Stored records
■ ■ ■ ■

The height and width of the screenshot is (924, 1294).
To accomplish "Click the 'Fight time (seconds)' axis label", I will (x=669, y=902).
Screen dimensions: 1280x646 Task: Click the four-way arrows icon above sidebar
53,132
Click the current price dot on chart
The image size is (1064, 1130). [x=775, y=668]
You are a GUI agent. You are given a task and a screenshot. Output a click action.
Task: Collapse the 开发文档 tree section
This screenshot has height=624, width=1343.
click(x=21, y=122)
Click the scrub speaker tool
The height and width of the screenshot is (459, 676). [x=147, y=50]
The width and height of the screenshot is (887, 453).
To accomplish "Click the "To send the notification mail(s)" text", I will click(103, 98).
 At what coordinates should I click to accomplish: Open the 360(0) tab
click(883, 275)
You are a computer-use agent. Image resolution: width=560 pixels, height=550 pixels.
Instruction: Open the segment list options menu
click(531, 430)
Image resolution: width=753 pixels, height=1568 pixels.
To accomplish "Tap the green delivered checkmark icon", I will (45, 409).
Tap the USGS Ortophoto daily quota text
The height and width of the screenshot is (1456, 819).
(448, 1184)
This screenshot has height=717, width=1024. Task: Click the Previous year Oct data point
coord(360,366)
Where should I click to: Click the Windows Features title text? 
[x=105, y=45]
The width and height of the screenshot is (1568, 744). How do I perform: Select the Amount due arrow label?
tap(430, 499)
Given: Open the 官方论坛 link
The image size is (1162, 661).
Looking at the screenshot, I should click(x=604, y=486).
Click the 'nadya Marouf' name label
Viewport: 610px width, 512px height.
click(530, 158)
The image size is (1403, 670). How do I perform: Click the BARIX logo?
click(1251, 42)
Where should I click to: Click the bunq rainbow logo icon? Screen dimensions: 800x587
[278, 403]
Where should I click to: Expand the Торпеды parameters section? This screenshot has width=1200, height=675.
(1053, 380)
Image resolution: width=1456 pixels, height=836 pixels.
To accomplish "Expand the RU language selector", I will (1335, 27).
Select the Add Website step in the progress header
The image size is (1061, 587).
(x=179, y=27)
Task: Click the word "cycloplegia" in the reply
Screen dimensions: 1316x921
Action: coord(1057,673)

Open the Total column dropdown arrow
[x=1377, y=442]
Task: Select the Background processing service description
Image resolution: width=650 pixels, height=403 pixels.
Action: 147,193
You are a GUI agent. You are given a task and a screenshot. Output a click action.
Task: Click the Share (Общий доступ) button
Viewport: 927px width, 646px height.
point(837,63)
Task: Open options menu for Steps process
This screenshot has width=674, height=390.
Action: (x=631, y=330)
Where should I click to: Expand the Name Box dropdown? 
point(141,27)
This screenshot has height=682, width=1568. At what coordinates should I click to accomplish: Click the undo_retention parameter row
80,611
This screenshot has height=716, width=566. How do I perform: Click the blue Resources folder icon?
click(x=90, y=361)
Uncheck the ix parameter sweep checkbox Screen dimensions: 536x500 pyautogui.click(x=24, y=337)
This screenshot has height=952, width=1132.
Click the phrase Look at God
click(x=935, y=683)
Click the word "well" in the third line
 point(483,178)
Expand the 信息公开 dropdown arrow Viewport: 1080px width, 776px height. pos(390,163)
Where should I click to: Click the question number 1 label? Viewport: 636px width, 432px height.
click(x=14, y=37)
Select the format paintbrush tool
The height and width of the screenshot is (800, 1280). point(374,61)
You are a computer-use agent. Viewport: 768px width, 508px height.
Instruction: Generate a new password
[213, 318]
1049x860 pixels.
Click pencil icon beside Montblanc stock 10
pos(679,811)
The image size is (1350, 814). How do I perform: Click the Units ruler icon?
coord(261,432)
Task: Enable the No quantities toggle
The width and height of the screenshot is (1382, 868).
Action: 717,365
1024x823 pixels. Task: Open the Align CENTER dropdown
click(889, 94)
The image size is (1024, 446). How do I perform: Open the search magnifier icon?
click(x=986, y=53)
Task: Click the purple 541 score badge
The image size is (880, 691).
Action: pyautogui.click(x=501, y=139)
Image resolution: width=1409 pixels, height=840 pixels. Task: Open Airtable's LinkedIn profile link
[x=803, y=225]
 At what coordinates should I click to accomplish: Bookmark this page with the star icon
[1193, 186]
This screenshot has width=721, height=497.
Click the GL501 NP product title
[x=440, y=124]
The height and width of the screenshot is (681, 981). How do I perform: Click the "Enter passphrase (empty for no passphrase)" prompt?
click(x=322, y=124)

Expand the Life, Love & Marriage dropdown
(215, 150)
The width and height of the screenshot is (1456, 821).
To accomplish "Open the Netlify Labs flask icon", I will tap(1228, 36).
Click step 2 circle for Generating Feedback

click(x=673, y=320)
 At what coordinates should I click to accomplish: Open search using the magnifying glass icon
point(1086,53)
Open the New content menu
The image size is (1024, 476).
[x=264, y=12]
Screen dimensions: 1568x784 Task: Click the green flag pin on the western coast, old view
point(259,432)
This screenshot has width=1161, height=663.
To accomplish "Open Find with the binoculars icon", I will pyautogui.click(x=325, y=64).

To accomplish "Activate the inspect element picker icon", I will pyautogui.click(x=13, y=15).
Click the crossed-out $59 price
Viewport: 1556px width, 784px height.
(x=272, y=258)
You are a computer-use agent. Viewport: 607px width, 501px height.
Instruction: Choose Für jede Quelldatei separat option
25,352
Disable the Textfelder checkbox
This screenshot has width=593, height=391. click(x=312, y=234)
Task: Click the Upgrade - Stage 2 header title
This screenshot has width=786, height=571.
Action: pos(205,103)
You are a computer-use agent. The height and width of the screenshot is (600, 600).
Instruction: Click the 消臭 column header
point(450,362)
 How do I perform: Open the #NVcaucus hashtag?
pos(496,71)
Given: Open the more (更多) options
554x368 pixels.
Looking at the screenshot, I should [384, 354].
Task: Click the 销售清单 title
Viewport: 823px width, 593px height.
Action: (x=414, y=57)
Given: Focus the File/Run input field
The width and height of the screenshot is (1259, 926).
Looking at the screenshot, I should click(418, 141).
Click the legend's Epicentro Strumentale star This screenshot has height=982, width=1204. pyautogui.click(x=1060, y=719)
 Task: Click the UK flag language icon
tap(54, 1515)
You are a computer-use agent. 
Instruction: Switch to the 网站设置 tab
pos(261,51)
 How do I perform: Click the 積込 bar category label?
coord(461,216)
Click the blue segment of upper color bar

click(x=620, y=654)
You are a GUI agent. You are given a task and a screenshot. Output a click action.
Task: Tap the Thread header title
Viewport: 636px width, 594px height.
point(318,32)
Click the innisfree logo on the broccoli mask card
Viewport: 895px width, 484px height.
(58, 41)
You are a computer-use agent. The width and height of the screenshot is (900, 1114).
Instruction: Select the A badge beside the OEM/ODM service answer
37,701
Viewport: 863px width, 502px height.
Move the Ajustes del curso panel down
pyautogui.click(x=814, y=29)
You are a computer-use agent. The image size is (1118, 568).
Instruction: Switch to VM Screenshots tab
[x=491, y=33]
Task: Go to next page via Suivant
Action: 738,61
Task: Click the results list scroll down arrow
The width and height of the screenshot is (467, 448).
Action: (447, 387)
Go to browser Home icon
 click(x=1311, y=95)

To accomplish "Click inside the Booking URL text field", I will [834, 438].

■ ■ ■ ■

● Assigned task
Please repeat the data in full so that nothing differs from the original.

● Output of the exercise
The height and width of the screenshot is (924, 1294).
To accomplish "Click the 'Fight time (seconds)' axis label", I will (x=669, y=902).
Screen dimensions: 1280x646 Task: Click the four-way arrows icon above sidebar
53,132
Click the current price dot on chart
The image size is (1064, 1130). [x=775, y=668]
You are a GUI agent. You are given a task and a screenshot. Output a click action.
Task: Collapse the 开发文档 tree section
This screenshot has height=624, width=1343.
click(x=21, y=122)
Click the scrub speaker tool
The height and width of the screenshot is (459, 676). [x=147, y=50]
The width and height of the screenshot is (887, 453).
To accomplish "Click the "To send the notification mail(s)" text", I will click(103, 98).
 At what coordinates should I click to accomplish: Open the 360(0) tab
click(883, 275)
You are a computer-use agent. Image resolution: width=560 pixels, height=550 pixels.
Instruction: Open the segment list options menu
click(531, 430)
Image resolution: width=753 pixels, height=1568 pixels.
To accomplish "Tap the green delivered checkmark icon", I will (45, 409).
Tap the USGS Ortophoto daily quota text
The height and width of the screenshot is (1456, 819).
(448, 1184)
This screenshot has height=717, width=1024. Task: Click the Previous year Oct data point
coord(360,366)
Where should I click to: Click the Windows Features title text? 
[x=105, y=45]
The width and height of the screenshot is (1568, 744). How do I perform: Select the Amount due arrow label?
tap(430, 499)
Given: Open the 官方论坛 link
The image size is (1162, 661).
Looking at the screenshot, I should click(x=604, y=486).
Click the 'nadya Marouf' name label
Viewport: 610px width, 512px height.
click(530, 158)
The image size is (1403, 670). How do I perform: Click the BARIX logo?
click(1251, 42)
Where should I click to: Click the bunq rainbow logo icon? Screen dimensions: 800x587
[278, 403]
Where should I click to: Expand the Торпеды parameters section? This screenshot has width=1200, height=675.
(1053, 380)
Image resolution: width=1456 pixels, height=836 pixels.
To accomplish "Expand the RU language selector", I will (1335, 27).
Select the Add Website step in the progress header
The image size is (1061, 587).
(x=179, y=27)
Task: Click the word "cycloplegia" in the reply
Screen dimensions: 1316x921
Action: coord(1057,673)

Open the Total column dropdown arrow
[x=1377, y=442]
Task: Select the Background processing service description
Image resolution: width=650 pixels, height=403 pixels.
Action: 147,193
You are a GUI agent. You are given a task and a screenshot. Output a click action.
Task: Click the Share (Общий доступ) button
Viewport: 927px width, 646px height.
point(837,63)
Task: Open options menu for Steps process
This screenshot has width=674, height=390.
Action: (x=631, y=330)
Where should I click to: Expand the Name Box dropdown? 
point(141,27)
This screenshot has height=682, width=1568. At what coordinates should I click to accomplish: Click the undo_retention parameter row
80,611
This screenshot has height=716, width=566. How do I perform: Click the blue Resources folder icon?
click(x=90, y=361)
Uncheck the ix parameter sweep checkbox Screen dimensions: 536x500 pyautogui.click(x=24, y=337)
This screenshot has height=952, width=1132.
Click the phrase Look at God
click(x=935, y=683)
Click the word "well" in the third line
 point(483,178)
Expand the 信息公开 dropdown arrow Viewport: 1080px width, 776px height. pos(390,163)
Where should I click to: Click the question number 1 label? Viewport: 636px width, 432px height.
click(x=14, y=37)
Select the format paintbrush tool
The height and width of the screenshot is (800, 1280). point(374,61)
You are a computer-use agent. Viewport: 768px width, 508px height.
Instruction: Generate a new password
[213, 318]
1049x860 pixels.
Click pencil icon beside Montblanc stock 10
pos(679,811)
The image size is (1350, 814). How do I perform: Click the Units ruler icon?
coord(261,432)
Task: Enable the No quantities toggle
The width and height of the screenshot is (1382, 868).
Action: 717,365
1024x823 pixels. Task: Open the Align CENTER dropdown
click(889, 94)
The image size is (1024, 446). How do I perform: Open the search magnifier icon?
click(x=986, y=53)
Task: Click the purple 541 score badge
The image size is (880, 691).
Action: pyautogui.click(x=501, y=139)
Image resolution: width=1409 pixels, height=840 pixels. Task: Open Airtable's LinkedIn profile link
[x=803, y=225]
 At what coordinates should I click to accomplish: Bookmark this page with the star icon
[1193, 186]
This screenshot has width=721, height=497.
Click the GL501 NP product title
[x=440, y=124]
The height and width of the screenshot is (681, 981). How do I perform: Click the "Enter passphrase (empty for no passphrase)" prompt?
click(x=322, y=124)

Expand the Life, Love & Marriage dropdown
(215, 150)
The width and height of the screenshot is (1456, 821).
To accomplish "Open the Netlify Labs flask icon", I will tap(1228, 36).
Click step 2 circle for Generating Feedback

click(x=673, y=320)
 At what coordinates should I click to accomplish: Open search using the magnifying glass icon
point(1086,53)
Open the New content menu
The image size is (1024, 476).
[x=264, y=12]
Screen dimensions: 1568x784 Task: Click the green flag pin on the western coast, old view
point(259,432)
This screenshot has width=1161, height=663.
To accomplish "Open Find with the binoculars icon", I will pyautogui.click(x=325, y=64).

To accomplish "Activate the inspect element picker icon", I will pyautogui.click(x=13, y=15).
Click the crossed-out $59 price
Viewport: 1556px width, 784px height.
(x=272, y=258)
You are a computer-use agent. Viewport: 607px width, 501px height.
Instruction: Choose Für jede Quelldatei separat option
25,352
Disable the Textfelder checkbox
This screenshot has width=593, height=391. click(x=312, y=234)
Task: Click the Upgrade - Stage 2 header title
This screenshot has width=786, height=571.
Action: pos(205,103)
You are a computer-use agent. The height and width of the screenshot is (600, 600).
Instruction: Click the 消臭 column header
point(450,362)
 How do I perform: Open the #NVcaucus hashtag?
pos(496,71)
Given: Open the more (更多) options
554x368 pixels.
Looking at the screenshot, I should [384, 354].
Task: Click the 销售清单 title
Viewport: 823px width, 593px height.
Action: (x=414, y=57)
Given: Focus the File/Run input field
The width and height of the screenshot is (1259, 926).
Looking at the screenshot, I should click(418, 141).
Click the legend's Epicentro Strumentale star This screenshot has height=982, width=1204. pyautogui.click(x=1060, y=719)
 Task: Click the UK flag language icon
tap(54, 1515)
You are a computer-use agent. 
Instruction: Switch to the 网站设置 tab
pos(261,51)
 How do I perform: Click the 積込 bar category label?
coord(461,216)
Click the blue segment of upper color bar

click(x=620, y=654)
You are a GUI agent. You are given a task and a screenshot. Output a click action.
Task: Tap the Thread header title
Viewport: 636px width, 594px height.
point(318,32)
Click the innisfree logo on the broccoli mask card
Viewport: 895px width, 484px height.
(58, 41)
You are a computer-use agent. The width and height of the screenshot is (900, 1114).
Instruction: Select the A badge beside the OEM/ODM service answer
37,701
Viewport: 863px width, 502px height.
Move the Ajustes del curso panel down
pyautogui.click(x=814, y=29)
You are a computer-use agent. The image size is (1118, 568).
Instruction: Switch to VM Screenshots tab
[x=491, y=33]
Task: Go to next page via Suivant
Action: 738,61
Task: Click the results list scroll down arrow
The width and height of the screenshot is (467, 448).
Action: (447, 387)
Go to browser Home icon
 click(x=1311, y=95)

To accomplish "Click inside the Booking URL text field", I will [834, 438].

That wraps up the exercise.